Le président français, François Hollande, a été l'un des premiers chefs d'État à réagir à la décision du pape Benoît XVI de démissionner de ses fonctions. Cette décision est « éminemment respectable », a-t-il déclaré.

« La République salue le pape qui prend cette décision mais elle n'a pas à faire davantage de commentaire sur ce qui appartient d'abord à l'Église », a-t-il ajouté. « C'est une décision humaine et une décision liée à une volonté qui doit être respectée », a conclu le président français.

En Italie, le président sortant du Conseil, Mario Monti, s'est dit « très secoué » par la nouvelle.

Aux Philippines, qui est le plus grand pays catholique d'Asie, la présidence du pays a déclaré regretter profondément le départ de Benoît XVI. « Le monde catholique, mais aussi tous les peuples et toutes les nations de bonne volonté, sont remplis d'un profond regret », a déclaré la présidence du pays.

Une démission regrettée chez les anglicans

Le départ annoncé de Benoît XVI a également suscité des réactions dans les autres grandes religions du monde, notamment à l'Église anglicane, où l'archevêque de Canterbury, Mgr Justin Welby, a déploré le départ du pape.
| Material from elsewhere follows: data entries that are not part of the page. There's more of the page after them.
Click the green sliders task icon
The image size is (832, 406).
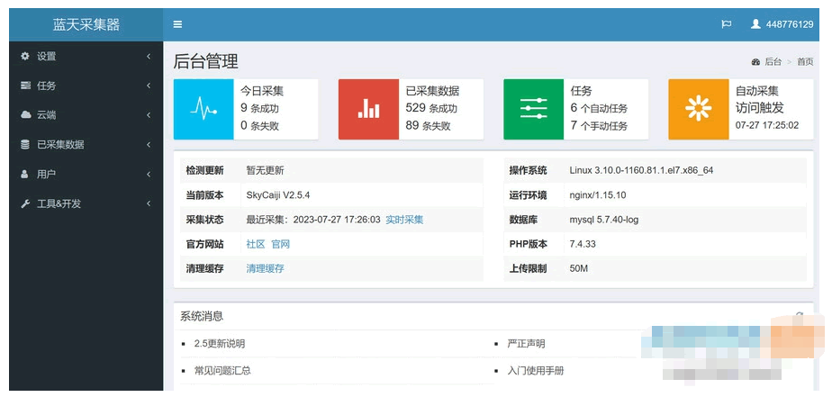[533, 109]
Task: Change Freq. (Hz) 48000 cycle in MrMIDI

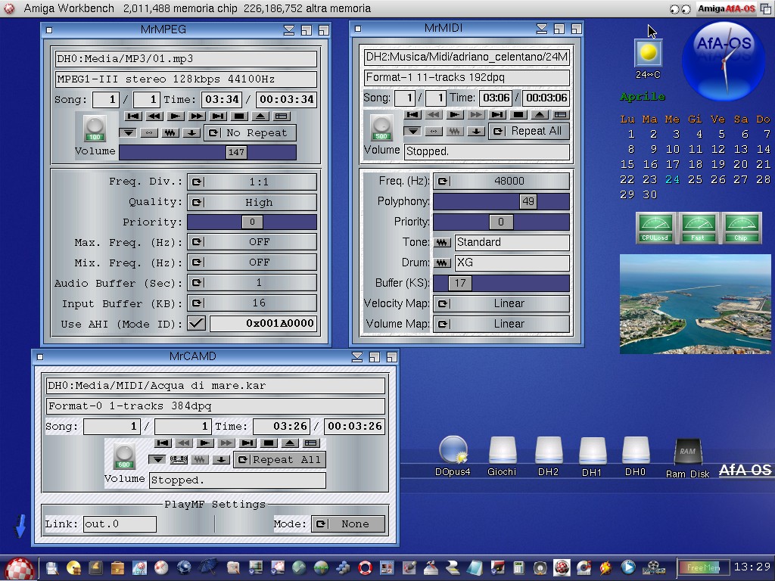Action: pyautogui.click(x=500, y=181)
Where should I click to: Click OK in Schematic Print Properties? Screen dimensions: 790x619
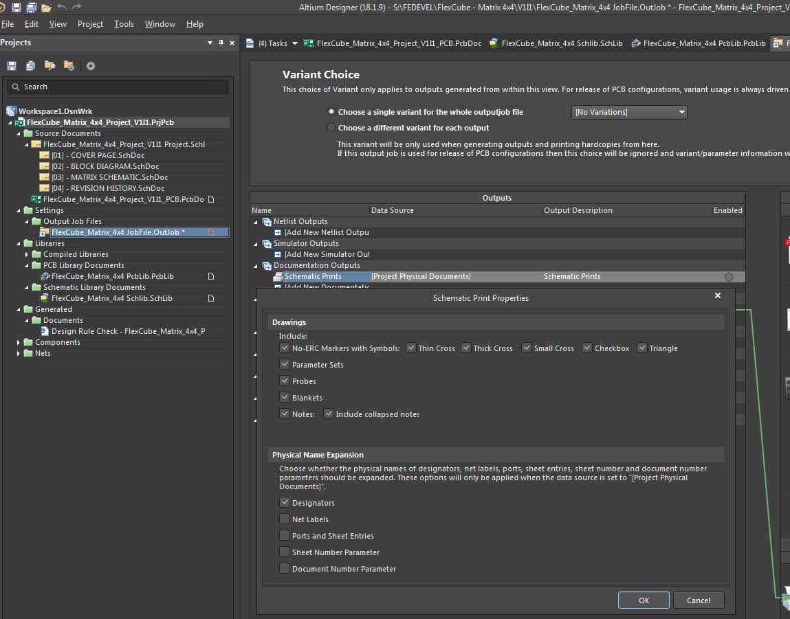(x=644, y=600)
L'archevêque de Canterbury, MGR, Justin Welby
« C'est le coeur lourd, mais en le comprenant parfaitement, que nous avons appris ce matin l'annonce par le pape Benoît XVI de sa décision de renoncer à la charge de son ministère d'évêque de Rome, une charge qu'il a tenue avec une grande dignité, de la perspicacité et du courage. » — Mgr Justin Welby

« Benoît XVI a consacré son existence par ses paroles et par ses actes, par la prière et par une charge qui lui a coûté à suivre le Christ [...] Nous prions Dieu pour qu'il lui accorde dans sa retraite santé et paix de l'âme et du coeur », a poursuivi le chef de l'Église anglicane.
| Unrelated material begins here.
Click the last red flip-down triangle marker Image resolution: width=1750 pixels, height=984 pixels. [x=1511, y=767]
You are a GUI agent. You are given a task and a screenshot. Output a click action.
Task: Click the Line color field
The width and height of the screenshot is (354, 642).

Rapprochement entre Juifs et catholiques 

Le grand rabbin d'Israël, Yona Metzger

En Israël, le grand rabbin Yona Metzger a salué la contribution de Benoît XVI au renforcement des liens entre juifs et catholiques. « Les relations entre l'Église et le grand rabbinat n'ont jamais été meilleures que durant son pontificat et nous espérons que cette tendance se poursuivra », a souhaité le rabbin Yona Metzger.
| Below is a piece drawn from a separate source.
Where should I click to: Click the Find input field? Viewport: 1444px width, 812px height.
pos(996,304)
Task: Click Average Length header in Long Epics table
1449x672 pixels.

« Je pense qu'une grande part du mérite lui revient pour avoir fait progresser les liens entre le judaïsme, le christianisme et l'islam. » — Le grand rabbin Yona Metzger

Les Journées mondiales de la jeunesse maintenues

Au Brésil, l'archidiocèse de Rio a annoncé que les Journées mondiales de la jeunesse catholique (JMJ), où l'on attend quelque 2 millions de personnes, étaient maintenues du 23 au 28 juillet, malgré le départ annoncé du pape.

« Nous accueillons avec un amour filial les raisons présentées par Sa Sainteté, signe de l'humilité et de la grandeur qui ont caractérisé les huit ans de son pontificat », a déclaré lundi dans un communiqué la Conférence nationale des évêques du Brésil, plus grand pays catholique du monde avec 123 millions de catholiques parmi ses 194 millions d'habitants.